Como cada 12 de diciembre, se desbordo el fervor Guadalupano en la Viilita y en el Seminario Palafoxiano, donde llegaron miles de peregrinos y católicos para venerar a la Virgen del Tepeyac.
Desde muy temprano, grupos de jóvenes peregrinos llegaron hasta el Templo de Nuestra Señora de Guadalupe para orar y encomendarse a la Virgen de Guadalupe.
Efraín uno de los jóvenes, explicó que son peregrinos desde hace seis años por una tradición que les dejo su padre, que falleció el año pasado.
“Nosotros somos cuatro hermanos, venimos porque seguimos esta tradición que nos enseñó mi papá y porque amamos a la Virgen de Guadalupe”
Otro se los hermanos nos comentó que se están preparando para que el próximo año, peregrinen hasta la Basílica de Nuestra Señora de Guadalupe en la Ciudad de México.
Otra joven que viajan en un grupo de peregrinos, nos confio que ella le pide a la Virgen de Guadalupe, que les “preste vida, salud y trabajo” además de que cuide de su familia.
Hasta la Villita, llegó el señor Gustavo que portaba un traje de manta y cargaba una gran imagen de la Virgen de Guadalupe.
“Yo me siento guadalupano y tengo mucho que agradecer a la Virgencita, que me ayudo con salud y me ayudo a salir del vicio. Por ello vengo a darle las gracias y a pedirle que me ayude a no volver a caer en la tentación del vicio” afirmó Don Gustavo, que se dedica a trabajar en maquinaria.
En tanto que en el Seminario Palafoxiano, llegaron más de 150 mil fieles católicos a escuchar misa y a venerar a la Santísima Virgen del Tepeyac.
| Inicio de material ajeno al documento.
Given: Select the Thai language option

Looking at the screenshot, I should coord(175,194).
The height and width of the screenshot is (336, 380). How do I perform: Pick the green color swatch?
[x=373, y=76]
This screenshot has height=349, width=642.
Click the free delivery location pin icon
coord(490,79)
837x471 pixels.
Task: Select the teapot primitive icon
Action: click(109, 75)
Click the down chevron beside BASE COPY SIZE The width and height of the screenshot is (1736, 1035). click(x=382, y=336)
Como es tradición, se puedo apreciar a los niños vestidos de Juan Diego y a las niñas de Lupita.
Laura, una joven mamá nos comentó que vistió a su niña de tres meses de nacida, de Lupita para encomendársela a la Virgen Morena y para agradecerle que haya nacido sin complicaciones.
“Yo traigo a mi niña vestida de Lupita para agradecerle a la Virgen que me nació sin complicaciones y para que me la cuide toda su vida.
En el Seminario Palafoxiano, además de las celebraciones religiosas de cada hora, los visitantes disfrutaron de una feria muy familiar, en la cual había antojitos mexicanos, la venta de artículos varios y juegos mecánicos.
Mencionar que en la zona de la Villita y en el Seminario, se contó con la presencia de seguridad y vialidad para proteger la integridad de los visitantes.